Fast Flavor Depolarization of Supernova Neutrinos

TL;DR

This paper develops a theoretical framework for understanding how fast collective neutrino oscillations in supernovae lead to flavor depolarization, affecting neutrino signals and supernova evolution.

Contribution

It introduces a theory of fast flavor depolarization, detailing how neutrino flavor differences diminish through diffusion to smaller angular scales and providing a method to compute depolarized fluxes.

Findings

Depolarization occurs due to diffusion to smaller angular scales.

Transverse relaxation determines the epoch of irreversible depolarization.

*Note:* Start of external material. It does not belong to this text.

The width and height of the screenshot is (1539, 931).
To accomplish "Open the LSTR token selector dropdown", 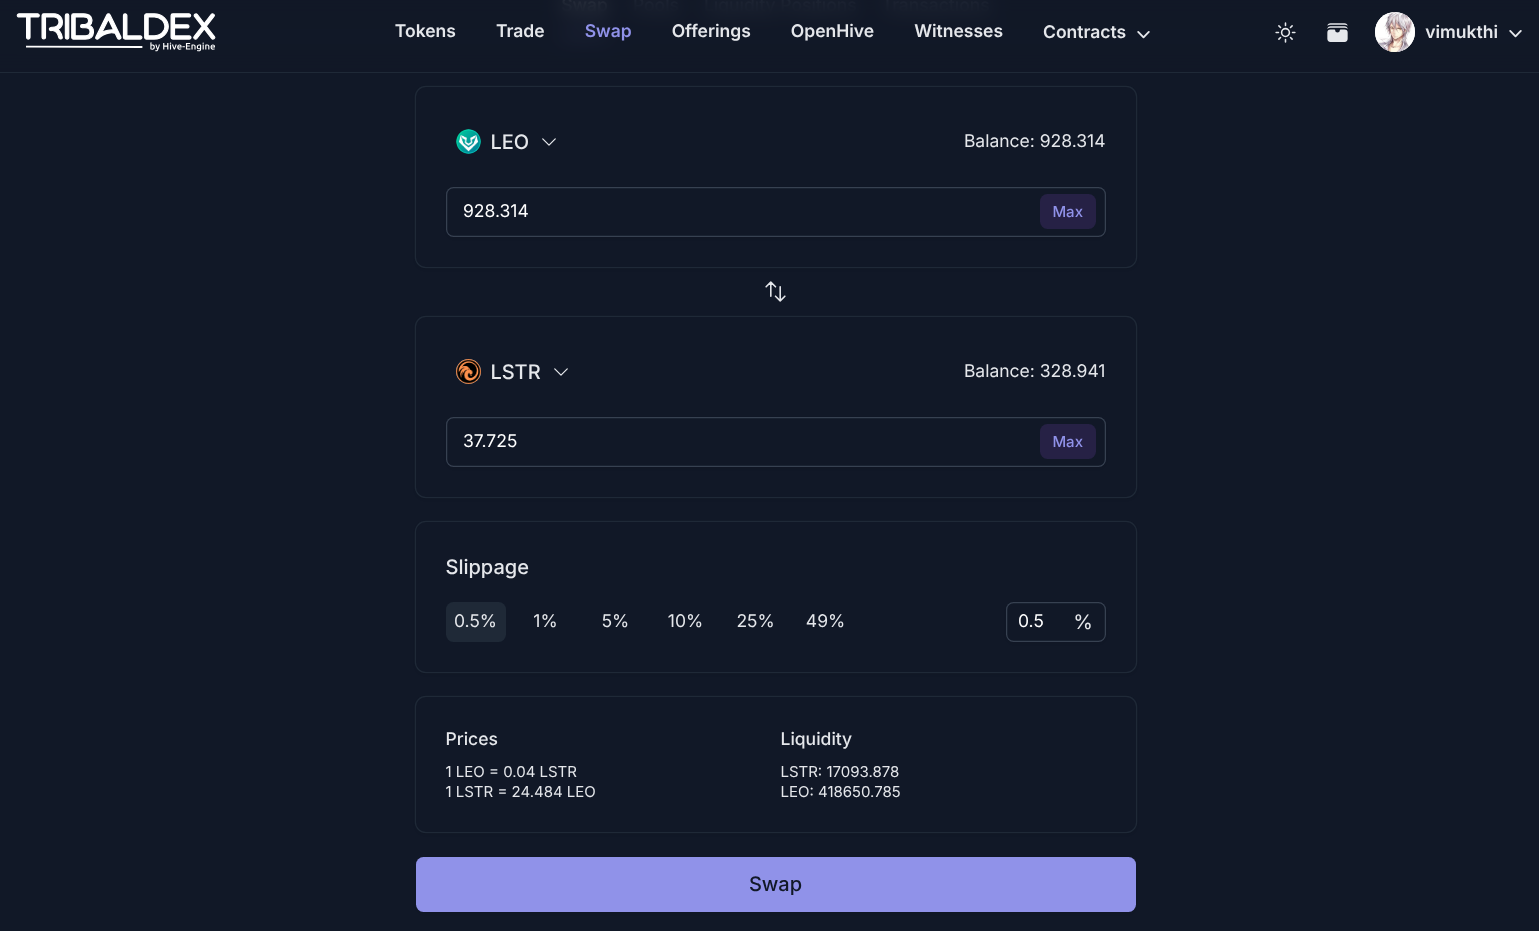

An explicit formula for depolarized fluxes is provided.

Abstract

Flavor-dependent neutrino emission is critical to the evolution of a supernova and its neutrino signal. In the dense anisotropic interior of the star, neutrino-neutrino forward-scattering can lead to fast collective neutrino oscillations, which has striking consequences. We present a theory of fast flavor depolarization, explaining how neutrino flavor differences become smaller, i.e., depolarize, due to diffusion to smaller angular scales. We show that transverse relaxation determines the epoch of this irreversible depolarization. We give a method to compute the depolarized fluxes, presenting an explicit formula for simple initial conditions, which can be a crucial input for supernova theory and neutrino phenomenology.